Recovery Town: Washington’s opioid epidemic

In a nationwide opioid epidemic, Washington County has gained recognition for a large amount of overdoses. But a robust recovery community is changing the image.

Leading worship at Blainesburg Bible Church in West Brownsville is part of the path to a new life for Josh Sabatini, who has been in recovery from opioid addiction for six years. Josh shares his story on Page D1 of today’s edition as part of the Drugs, Addiction and Overdose series. Photo:Mark Marietta/For the Observer-Reporter
Leading worship at Blainesburg Bible Church in West Brownsville is part of the path to a new life for Josh Sabatini, who has been in recovery from opioid addiction for six years. Josh shares his story on Page D1 of today’s edition as part of the Drugs, Addiction and Overdose series. Photo:Mark Marietta/For the Observer-Reporter
Leading worship at Blainesburg Bible Church in West Brownsville is part of the path to a new life for Josh Sabatini, who has been in recovery from opioid addiction for six years. Josh shares his story on Page D1 of today’s edition as part of the Drugs, Addiction and Overdose series. Photo:Mark Marietta/For the Observer-Reporter

In August 2015, Washington County gained widespread attention when 25 people overdosed in two days.

Like the rest of the country, Washington continues to deal with the effects of the opioid epidemic – among them, an increasing need for foster care for the children of addicts, crime and death.

Washington’s recognition as a cradle of drug activity hasn’t been all negative, though.

“We have a very robust recovery community here. If you walk into any 12-step NA or AA program in Washington County, especially in the city here, you’re going to see 100 people all staying clean on a Tuesday night,” said Erich Curnow, director of clinical and case management services for Washington Drug & Alcohol Commission. “There are a lot of people here who are trying to stay clean and survive this issue.”

Dubbed “Recovery Town” by some, the county seat, the city of Washington, has a number of services for people trying to get clean.
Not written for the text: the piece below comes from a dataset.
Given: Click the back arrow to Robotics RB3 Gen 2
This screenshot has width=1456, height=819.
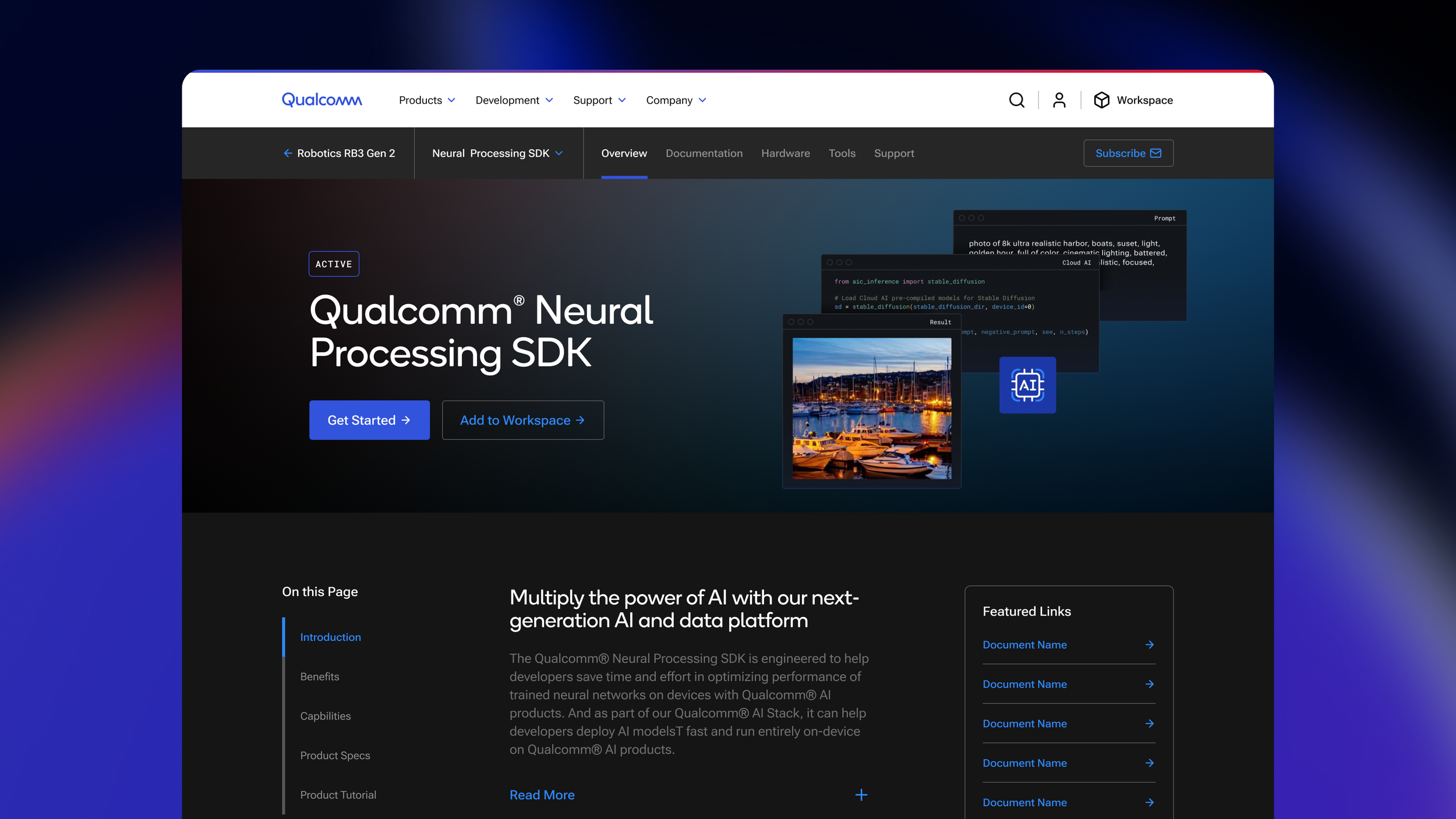Looking at the screenshot, I should [x=288, y=153].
A quick drive from West Virginia and Ohio with access to two major highways, the county is also an ideal size.

“We might just be in the Goldilocks zone of the ability to help people because we’re not too big and we’re not too small,” said Curnow.

“We’re larger than Greene, but we’re not so big as Allegheny that we’re so full of bureaucracy,” added Cheryl Andrews, executive director of the commission. “There are relationships that are being able to be built.”

With District Attorney Gene Vittone, the commission formed the Washington County Opioid Overdose Coalition, composed of law enforcement, judges, commissioners and jail officials, to create initiatives toward lowering the death toll.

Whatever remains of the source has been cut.